Former Moffat County High School Bulldog Clint Wells was the top-American finisher at Monday's Bolder Boulder, running the 10K, a 6.2-mile race, in 29.51 good enough for a seventh-place finish.
Though he was a 51-seconds behind Kenya's James Koskei, Wells was pleased his Memorial Day performance.
"It was encouraging," he said. "A few years ago, I would have been two or three minutes behind these guys, but I can see I'm getting closer and closer."
The next closest American finisher was Peter De La Cerda, who finished 33 seconds behind Wells.
Wells was one of three runners chosen to represent the U.S. in the elite division at the Bolder Boulder, and he looks to be an emerging threat for the U.S. in distance events.
Wells began his running career as a Moffat County Bulldog, running under the tutelage of Coach Gary Tague. He was a five-time, state qualifier in cross country and track, and a state champion in both his junior and senior years in the 1,600-meter and 3,200 run. He also won the state cross country championship his senior year.
He also set school records in both events, with the record for the 3,200 still standing today.
After graduating in 1993, Wells attended the University of Colorado, where he continued to compete in both track and cross country. However, Wells found a new event in which he excelled at, the 3,000 steeplechase, a brutal distance event that incorporates a variety of obstacles along the way.

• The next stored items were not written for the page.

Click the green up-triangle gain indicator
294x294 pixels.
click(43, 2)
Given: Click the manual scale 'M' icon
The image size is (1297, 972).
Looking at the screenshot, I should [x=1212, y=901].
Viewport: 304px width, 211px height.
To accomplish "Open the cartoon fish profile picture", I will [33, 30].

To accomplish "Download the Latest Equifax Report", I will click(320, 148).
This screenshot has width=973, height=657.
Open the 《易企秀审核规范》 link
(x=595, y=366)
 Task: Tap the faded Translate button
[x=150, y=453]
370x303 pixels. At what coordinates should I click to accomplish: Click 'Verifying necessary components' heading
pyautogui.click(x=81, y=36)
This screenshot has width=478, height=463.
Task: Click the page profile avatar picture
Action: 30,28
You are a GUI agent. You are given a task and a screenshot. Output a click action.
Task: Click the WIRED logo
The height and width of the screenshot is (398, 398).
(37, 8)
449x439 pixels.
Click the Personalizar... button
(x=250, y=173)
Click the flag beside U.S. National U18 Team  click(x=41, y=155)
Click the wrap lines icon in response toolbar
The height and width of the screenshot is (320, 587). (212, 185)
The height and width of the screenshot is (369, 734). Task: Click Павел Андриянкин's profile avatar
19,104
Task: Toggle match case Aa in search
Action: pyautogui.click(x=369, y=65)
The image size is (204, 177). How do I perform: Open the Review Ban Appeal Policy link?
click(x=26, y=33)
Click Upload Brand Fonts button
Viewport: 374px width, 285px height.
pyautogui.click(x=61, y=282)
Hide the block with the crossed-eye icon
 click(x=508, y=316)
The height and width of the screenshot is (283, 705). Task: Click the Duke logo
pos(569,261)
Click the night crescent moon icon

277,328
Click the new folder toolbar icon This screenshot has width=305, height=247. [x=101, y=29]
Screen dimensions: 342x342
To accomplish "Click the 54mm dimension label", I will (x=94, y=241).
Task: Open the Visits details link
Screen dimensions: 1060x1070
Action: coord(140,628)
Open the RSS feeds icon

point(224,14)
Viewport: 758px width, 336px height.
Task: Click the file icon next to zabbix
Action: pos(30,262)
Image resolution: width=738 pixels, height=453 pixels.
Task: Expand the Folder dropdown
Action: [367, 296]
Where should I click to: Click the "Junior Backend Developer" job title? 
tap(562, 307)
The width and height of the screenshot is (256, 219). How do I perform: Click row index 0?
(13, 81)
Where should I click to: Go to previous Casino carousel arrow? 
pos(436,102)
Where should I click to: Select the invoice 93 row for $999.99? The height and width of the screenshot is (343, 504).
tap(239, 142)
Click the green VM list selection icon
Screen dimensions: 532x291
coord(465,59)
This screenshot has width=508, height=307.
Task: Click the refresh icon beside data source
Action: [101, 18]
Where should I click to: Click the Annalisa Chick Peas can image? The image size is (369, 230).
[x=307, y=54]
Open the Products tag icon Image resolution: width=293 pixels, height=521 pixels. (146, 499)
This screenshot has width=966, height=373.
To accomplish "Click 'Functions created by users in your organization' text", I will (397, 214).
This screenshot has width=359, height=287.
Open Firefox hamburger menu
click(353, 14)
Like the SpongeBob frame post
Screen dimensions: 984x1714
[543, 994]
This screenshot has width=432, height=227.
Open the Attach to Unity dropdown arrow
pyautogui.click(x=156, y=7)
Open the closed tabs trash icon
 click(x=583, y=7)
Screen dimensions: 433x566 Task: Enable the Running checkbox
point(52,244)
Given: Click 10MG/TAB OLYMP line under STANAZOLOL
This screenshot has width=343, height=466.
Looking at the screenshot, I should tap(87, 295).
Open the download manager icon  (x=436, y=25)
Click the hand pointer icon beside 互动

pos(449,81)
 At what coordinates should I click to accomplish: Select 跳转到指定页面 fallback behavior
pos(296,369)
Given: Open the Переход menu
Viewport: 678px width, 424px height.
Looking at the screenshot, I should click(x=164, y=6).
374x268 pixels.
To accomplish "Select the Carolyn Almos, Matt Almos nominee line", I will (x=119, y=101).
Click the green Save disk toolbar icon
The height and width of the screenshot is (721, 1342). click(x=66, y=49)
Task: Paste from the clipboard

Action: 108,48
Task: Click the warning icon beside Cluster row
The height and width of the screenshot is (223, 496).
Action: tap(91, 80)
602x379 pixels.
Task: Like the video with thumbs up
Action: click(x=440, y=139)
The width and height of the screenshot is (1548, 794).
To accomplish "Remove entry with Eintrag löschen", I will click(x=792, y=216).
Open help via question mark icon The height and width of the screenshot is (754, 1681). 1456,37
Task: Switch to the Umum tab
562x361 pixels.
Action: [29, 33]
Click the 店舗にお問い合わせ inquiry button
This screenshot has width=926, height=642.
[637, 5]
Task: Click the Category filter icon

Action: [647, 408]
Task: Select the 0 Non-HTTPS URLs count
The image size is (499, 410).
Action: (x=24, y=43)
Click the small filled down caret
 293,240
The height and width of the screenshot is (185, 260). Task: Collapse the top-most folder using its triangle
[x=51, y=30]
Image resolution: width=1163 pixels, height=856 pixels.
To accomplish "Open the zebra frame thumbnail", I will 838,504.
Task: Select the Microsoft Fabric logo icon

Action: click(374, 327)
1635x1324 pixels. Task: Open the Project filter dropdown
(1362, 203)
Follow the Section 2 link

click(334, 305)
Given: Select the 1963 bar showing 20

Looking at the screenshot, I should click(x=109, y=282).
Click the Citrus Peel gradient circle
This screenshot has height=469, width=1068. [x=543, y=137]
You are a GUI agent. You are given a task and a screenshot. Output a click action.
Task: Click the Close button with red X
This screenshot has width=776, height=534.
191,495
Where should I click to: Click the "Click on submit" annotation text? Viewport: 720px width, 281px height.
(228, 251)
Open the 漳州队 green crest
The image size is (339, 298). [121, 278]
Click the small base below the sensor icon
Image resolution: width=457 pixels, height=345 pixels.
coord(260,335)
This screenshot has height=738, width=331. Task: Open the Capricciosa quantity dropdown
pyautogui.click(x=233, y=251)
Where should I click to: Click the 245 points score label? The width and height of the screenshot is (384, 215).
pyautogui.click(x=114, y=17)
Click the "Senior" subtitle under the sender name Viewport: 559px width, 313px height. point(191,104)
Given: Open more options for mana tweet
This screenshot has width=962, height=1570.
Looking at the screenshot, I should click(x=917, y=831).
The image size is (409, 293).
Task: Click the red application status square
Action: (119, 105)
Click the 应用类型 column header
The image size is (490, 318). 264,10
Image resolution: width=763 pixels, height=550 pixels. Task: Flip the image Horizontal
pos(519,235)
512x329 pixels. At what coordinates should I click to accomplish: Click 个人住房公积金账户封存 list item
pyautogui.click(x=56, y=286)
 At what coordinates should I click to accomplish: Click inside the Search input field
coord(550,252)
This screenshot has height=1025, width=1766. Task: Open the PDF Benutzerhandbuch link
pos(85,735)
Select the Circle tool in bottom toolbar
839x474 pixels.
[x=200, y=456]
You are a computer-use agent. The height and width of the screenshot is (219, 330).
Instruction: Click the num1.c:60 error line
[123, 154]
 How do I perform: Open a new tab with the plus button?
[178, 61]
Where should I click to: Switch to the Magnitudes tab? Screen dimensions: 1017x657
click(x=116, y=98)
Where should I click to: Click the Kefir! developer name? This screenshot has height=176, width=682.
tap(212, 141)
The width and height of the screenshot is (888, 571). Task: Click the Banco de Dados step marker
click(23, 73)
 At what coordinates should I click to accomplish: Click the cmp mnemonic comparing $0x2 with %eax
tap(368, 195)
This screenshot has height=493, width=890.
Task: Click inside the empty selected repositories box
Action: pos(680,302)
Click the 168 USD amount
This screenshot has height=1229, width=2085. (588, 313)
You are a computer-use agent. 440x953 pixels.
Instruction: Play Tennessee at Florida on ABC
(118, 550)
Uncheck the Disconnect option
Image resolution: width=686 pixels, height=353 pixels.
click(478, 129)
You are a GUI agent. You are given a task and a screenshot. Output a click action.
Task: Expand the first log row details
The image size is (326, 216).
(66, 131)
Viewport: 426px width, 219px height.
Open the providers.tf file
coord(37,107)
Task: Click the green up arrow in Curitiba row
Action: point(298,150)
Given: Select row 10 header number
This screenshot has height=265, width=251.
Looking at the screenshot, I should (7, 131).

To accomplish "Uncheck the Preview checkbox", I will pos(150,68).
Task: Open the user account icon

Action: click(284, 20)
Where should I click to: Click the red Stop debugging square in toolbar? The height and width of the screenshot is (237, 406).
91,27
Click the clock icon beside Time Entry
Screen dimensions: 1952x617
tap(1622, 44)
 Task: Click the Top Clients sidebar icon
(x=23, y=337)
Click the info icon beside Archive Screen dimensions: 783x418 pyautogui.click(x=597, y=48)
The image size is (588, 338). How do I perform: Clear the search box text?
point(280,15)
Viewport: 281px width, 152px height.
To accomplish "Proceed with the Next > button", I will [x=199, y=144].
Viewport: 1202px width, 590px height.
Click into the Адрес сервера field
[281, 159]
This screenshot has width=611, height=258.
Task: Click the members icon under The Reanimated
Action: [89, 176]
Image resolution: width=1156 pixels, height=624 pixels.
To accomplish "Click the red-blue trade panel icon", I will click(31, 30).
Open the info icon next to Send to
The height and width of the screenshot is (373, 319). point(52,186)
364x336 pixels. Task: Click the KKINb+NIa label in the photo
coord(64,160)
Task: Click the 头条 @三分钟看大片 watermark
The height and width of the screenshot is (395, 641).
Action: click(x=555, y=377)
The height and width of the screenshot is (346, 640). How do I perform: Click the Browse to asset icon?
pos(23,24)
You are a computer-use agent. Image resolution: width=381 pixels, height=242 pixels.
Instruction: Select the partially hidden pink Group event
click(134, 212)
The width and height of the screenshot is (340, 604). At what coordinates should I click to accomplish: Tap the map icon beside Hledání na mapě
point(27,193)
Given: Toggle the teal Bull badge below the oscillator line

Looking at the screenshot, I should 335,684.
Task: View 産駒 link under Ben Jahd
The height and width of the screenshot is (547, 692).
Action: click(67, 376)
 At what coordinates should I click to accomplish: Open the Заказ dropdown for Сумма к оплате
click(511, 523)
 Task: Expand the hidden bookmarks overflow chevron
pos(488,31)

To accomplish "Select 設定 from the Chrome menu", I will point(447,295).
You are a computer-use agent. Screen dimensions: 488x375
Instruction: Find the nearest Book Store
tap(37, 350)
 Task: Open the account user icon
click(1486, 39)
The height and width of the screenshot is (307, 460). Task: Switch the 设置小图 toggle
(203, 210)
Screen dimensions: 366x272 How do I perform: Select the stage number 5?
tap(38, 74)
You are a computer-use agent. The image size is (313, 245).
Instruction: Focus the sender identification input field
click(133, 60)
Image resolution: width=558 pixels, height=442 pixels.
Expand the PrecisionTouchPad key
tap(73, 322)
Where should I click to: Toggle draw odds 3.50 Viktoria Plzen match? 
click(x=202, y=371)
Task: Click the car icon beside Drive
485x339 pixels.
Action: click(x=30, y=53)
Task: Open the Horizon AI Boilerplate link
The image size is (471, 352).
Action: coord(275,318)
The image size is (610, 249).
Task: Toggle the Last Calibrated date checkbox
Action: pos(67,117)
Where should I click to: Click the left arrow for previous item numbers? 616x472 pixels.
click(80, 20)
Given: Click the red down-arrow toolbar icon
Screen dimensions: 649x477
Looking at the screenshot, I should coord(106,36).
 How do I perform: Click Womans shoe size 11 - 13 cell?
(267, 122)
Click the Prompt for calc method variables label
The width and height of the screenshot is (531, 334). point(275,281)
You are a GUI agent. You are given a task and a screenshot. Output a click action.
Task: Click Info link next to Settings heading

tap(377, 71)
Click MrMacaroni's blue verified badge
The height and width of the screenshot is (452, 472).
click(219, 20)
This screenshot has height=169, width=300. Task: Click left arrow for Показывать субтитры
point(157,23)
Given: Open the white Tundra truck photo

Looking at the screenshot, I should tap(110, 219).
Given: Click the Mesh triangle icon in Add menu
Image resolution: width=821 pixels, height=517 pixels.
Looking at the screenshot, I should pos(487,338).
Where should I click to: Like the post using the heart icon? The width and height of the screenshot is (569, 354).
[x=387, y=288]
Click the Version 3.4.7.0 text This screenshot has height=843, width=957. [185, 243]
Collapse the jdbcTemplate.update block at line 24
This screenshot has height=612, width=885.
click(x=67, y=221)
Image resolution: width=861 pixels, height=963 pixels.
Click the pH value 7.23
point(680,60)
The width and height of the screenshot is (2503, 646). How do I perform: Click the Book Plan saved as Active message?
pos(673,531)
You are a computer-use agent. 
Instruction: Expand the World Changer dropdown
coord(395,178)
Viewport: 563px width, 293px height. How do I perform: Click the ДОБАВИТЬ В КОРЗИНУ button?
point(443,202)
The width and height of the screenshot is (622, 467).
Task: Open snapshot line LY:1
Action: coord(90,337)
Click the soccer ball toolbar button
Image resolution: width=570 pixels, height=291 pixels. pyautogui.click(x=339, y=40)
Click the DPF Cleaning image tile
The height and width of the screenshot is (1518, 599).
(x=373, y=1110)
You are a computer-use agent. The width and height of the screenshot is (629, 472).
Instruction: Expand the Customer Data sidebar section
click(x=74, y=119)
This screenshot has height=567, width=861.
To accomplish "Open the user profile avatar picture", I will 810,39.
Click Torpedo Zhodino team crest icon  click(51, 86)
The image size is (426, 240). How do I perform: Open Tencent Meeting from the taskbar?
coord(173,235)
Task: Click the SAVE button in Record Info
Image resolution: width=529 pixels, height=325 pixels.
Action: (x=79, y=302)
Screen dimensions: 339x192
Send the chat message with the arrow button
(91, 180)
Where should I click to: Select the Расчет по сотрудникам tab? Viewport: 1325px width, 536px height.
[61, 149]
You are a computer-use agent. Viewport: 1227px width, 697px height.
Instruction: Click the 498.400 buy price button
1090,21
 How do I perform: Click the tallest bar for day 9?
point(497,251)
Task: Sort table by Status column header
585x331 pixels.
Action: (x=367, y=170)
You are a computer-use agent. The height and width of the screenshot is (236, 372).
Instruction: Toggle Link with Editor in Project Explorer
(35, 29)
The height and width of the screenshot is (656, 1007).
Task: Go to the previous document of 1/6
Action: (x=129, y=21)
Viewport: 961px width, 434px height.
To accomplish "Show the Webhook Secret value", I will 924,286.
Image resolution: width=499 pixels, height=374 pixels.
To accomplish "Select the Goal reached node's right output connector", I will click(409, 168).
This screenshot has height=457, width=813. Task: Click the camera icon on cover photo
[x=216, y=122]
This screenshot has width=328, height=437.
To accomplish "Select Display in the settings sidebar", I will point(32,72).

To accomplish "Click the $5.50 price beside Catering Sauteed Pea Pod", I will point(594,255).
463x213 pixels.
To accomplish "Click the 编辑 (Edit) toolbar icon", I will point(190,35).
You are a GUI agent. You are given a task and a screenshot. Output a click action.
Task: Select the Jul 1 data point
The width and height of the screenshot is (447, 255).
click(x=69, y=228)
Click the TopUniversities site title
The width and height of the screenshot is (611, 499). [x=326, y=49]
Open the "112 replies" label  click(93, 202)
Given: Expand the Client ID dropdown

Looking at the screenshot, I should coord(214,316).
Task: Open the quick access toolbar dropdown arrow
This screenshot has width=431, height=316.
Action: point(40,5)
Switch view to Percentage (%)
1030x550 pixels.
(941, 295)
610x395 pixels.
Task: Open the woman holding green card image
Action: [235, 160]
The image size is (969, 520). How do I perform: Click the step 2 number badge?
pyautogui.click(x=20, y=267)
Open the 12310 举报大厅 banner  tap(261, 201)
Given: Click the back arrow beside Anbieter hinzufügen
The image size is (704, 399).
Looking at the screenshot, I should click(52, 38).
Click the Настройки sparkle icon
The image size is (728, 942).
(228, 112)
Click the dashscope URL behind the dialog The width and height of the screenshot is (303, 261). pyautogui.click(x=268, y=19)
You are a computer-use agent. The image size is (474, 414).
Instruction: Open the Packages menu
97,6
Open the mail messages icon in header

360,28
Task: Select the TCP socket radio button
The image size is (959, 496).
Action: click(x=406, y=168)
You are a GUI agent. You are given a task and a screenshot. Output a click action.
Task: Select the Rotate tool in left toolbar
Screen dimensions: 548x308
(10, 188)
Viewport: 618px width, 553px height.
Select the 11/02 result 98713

While at CU, Wells was voted a four-time All-American.
Since graduating, Wells has competed in the World Championships twice. He placed 41st at a meet in the Netherlands, and was one of six American runners to qualify for the 1999 World Championships in Ireland.
He has also been flirting with Olympic qualification, being edged out by a half-second in the steeplechase, and continues to be among the top-finishers in road races across the country.
His success as a runner on the track and in cross country has earned the Moffat County-native a number of honors that few distance runners achieve.
He is sponsored by the New York Athletic Club, and appeared on the magazine's cover in March. He is now under the guidance of former world-class distance runner, Arturo Barrios.
Wells' success in distance running has had a ripple effect, which has traveled all the way back to the Yampa Valley. Many of those who were associated with him during his high school days still keep up with his career.
"I was going crazy when the race [Bolder Boulder] was coming to end," Tague said. "Clint is tall, so I could see him over the heads of the other runners coming into the finish.
"More than just in athletics, Clint is a fantastic young man. He's the kind of kid you want to cheer for."